Material for this exercise »
★ ★ ★ ★

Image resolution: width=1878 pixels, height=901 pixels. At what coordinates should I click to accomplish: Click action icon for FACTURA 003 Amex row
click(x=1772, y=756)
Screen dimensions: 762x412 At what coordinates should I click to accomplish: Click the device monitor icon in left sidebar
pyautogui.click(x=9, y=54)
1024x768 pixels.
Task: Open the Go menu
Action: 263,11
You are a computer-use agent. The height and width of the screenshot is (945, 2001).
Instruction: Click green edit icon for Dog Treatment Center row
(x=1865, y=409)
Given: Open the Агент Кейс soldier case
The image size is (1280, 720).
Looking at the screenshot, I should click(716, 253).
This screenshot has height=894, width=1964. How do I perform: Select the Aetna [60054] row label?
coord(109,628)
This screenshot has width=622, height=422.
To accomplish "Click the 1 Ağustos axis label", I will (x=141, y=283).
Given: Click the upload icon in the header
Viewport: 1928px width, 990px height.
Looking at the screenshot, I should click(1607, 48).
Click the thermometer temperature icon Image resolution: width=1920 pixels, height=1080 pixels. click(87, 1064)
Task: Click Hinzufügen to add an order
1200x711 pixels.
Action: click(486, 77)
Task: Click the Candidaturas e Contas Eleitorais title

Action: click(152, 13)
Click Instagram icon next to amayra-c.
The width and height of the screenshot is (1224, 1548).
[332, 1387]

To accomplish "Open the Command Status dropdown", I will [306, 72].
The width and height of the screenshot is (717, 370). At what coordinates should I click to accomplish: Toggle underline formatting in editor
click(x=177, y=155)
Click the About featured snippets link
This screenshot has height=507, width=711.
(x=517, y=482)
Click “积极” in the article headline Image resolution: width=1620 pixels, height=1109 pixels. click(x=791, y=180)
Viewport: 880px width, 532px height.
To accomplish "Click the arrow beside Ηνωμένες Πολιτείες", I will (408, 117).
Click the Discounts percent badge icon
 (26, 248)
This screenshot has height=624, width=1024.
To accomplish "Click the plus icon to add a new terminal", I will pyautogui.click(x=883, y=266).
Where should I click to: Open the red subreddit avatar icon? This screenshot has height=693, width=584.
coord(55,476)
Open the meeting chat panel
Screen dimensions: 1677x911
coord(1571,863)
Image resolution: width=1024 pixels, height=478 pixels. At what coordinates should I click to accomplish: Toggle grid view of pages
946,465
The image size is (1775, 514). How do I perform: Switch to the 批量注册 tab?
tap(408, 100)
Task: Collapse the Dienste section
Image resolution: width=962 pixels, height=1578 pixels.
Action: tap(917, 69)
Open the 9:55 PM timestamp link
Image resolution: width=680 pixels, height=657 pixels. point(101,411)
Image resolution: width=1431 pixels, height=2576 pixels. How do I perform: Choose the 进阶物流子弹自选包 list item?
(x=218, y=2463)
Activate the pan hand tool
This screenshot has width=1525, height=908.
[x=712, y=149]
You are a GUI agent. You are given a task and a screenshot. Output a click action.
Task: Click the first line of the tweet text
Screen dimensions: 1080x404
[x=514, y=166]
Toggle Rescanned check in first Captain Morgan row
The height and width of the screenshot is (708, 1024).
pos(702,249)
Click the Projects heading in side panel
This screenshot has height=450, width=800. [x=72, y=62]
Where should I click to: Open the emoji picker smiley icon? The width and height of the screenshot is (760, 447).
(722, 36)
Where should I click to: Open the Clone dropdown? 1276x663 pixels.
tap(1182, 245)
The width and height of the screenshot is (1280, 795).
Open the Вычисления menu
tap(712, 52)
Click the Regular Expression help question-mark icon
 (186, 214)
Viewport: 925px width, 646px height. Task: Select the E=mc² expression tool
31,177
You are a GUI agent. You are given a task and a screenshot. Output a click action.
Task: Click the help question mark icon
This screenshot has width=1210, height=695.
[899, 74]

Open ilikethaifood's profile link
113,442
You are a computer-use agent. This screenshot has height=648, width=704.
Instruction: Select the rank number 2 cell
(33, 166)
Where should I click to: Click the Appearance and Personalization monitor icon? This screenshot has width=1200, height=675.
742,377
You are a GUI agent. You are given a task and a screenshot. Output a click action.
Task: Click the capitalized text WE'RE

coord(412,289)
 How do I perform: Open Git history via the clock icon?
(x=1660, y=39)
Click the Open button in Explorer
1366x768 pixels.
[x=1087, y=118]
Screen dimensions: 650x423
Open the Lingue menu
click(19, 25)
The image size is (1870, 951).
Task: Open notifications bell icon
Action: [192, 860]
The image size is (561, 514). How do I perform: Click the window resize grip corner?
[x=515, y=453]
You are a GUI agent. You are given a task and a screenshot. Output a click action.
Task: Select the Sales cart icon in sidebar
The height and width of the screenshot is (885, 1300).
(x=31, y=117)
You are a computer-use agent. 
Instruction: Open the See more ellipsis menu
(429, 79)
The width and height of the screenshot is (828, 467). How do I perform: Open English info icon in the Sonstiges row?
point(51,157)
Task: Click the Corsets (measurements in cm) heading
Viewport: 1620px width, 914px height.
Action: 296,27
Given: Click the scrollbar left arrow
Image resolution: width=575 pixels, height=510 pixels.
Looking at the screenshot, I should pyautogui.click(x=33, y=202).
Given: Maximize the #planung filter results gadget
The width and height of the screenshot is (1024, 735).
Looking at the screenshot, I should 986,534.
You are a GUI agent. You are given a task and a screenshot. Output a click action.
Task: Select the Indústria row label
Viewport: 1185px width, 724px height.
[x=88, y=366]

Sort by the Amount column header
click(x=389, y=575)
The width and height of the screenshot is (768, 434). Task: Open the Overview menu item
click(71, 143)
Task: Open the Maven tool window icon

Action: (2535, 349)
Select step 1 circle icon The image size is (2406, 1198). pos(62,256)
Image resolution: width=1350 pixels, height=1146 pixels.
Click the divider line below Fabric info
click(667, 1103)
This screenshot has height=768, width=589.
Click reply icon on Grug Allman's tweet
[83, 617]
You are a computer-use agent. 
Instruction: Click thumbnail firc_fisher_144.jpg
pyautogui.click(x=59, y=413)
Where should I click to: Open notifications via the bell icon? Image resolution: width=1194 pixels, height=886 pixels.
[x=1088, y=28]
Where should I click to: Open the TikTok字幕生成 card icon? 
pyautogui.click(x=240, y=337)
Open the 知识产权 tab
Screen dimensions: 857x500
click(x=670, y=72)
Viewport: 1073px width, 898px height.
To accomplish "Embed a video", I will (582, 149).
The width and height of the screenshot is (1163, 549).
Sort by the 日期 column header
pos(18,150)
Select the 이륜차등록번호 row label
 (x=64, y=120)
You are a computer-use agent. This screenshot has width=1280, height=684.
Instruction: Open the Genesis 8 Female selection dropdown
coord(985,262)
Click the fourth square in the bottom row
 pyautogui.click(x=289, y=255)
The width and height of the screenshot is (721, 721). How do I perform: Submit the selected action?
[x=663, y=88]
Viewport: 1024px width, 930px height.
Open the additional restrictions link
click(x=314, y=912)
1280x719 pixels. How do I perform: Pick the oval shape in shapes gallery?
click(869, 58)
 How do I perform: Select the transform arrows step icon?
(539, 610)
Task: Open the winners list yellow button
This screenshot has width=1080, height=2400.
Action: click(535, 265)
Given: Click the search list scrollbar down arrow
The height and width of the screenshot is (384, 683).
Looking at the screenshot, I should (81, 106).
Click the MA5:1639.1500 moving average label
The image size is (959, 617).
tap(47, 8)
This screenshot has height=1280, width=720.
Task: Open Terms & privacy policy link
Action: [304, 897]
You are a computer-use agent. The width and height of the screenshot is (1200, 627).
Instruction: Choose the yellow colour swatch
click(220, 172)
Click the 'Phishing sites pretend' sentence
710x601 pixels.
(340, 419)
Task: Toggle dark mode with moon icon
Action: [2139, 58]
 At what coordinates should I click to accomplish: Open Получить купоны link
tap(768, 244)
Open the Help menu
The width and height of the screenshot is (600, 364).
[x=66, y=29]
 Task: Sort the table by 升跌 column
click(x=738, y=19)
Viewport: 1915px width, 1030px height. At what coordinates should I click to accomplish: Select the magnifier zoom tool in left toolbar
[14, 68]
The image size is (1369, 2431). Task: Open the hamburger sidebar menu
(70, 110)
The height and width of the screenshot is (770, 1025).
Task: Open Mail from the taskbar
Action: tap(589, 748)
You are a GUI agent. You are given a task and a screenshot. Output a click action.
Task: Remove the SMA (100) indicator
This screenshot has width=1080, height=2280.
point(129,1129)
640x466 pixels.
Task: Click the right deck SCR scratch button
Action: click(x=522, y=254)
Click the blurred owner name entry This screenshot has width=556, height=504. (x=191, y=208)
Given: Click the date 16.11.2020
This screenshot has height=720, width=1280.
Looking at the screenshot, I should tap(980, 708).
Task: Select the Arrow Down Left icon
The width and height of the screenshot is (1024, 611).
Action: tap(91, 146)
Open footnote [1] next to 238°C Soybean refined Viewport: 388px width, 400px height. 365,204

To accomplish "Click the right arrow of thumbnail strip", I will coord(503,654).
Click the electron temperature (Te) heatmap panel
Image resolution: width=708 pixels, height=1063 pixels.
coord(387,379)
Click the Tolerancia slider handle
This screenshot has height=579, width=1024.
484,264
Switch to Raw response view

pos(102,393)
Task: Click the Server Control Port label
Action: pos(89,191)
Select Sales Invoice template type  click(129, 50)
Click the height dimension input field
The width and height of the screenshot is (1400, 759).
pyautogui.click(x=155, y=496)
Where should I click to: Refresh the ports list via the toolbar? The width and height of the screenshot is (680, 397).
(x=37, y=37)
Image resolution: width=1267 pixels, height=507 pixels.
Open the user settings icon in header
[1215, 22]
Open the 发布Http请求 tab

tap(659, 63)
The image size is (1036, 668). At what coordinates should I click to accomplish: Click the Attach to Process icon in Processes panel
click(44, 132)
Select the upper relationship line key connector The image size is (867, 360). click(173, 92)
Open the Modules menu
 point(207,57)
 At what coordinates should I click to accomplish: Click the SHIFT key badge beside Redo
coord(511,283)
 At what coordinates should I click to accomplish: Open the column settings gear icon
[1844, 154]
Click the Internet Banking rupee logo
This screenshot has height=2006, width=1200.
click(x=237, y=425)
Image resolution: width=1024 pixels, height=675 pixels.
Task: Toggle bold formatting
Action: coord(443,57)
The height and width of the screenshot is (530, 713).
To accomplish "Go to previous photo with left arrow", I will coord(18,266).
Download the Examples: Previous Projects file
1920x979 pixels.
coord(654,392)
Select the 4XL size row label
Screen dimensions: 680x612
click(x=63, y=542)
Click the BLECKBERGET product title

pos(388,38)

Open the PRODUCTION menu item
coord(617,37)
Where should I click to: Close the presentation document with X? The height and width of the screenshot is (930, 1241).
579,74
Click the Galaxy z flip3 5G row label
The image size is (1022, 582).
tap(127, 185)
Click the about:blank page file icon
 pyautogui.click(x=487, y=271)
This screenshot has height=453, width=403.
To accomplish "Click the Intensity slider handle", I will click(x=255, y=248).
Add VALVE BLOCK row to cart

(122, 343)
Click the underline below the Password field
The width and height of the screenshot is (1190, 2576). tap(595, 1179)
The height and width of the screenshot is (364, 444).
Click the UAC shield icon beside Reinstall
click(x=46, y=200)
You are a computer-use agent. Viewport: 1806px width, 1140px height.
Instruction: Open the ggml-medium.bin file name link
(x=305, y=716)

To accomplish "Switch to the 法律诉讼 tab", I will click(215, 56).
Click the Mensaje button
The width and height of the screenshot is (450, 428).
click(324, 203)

★ ★ ★ ★

Directions for this task » Where the word "next" appears in a line of the data above, tally that line; then give the total and nothing more.

Task output » 2